There's a tension in platform optimization. Whether it's CPUs or runtimes,
people who make platforms tend to look at where they can get the biggest wins
for existing apps. So if you bend over backwards to do weird things that get
you performance, that weirdness will be exactly what prevents you from getting
as big a potential win from future platform optimizations.

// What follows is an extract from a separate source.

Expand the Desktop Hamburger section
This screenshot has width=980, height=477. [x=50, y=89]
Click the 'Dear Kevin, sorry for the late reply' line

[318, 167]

With GC in particular, that usually means avoiding the creation of objects
that die in middle age. Most GCs are optimized for objects that are ephemeral
or long-lived. Ephemeral objects have too few references and not long enough
of a lifetime to survive multiple GCs. Long-lived objects live too long to be
worth collecting for most GCs. Generational GC uses this to split memory into
at least 3 logical buckets (survived 0 GCs, survived at least 1 GC, and long-
lived).

Working hard to reuse objects means those objects will become part of the
long-lived heap. But reusing them means updating their fields, including their
references to other objects, which means they still need to be scanned. So
they'll increase the cost of what ought to be cheap GCs of the ephemeral
objects; writes to them needs to be accounted, and they need to be included as
roots.

The situation becomes even worse if you reuse an object for some time, but
eventually find some of them surplus to requirements (the middle age problem).

The costs of designing an application to reuse objects are not to be sniffed
at either. It's a reinvention of a typed memory allocator, with all the
benefits and drawbacks of manual allocation. Best kept to the implementation-
side of properly scoped modules. Don't let the approach pervasively infect the
entire app.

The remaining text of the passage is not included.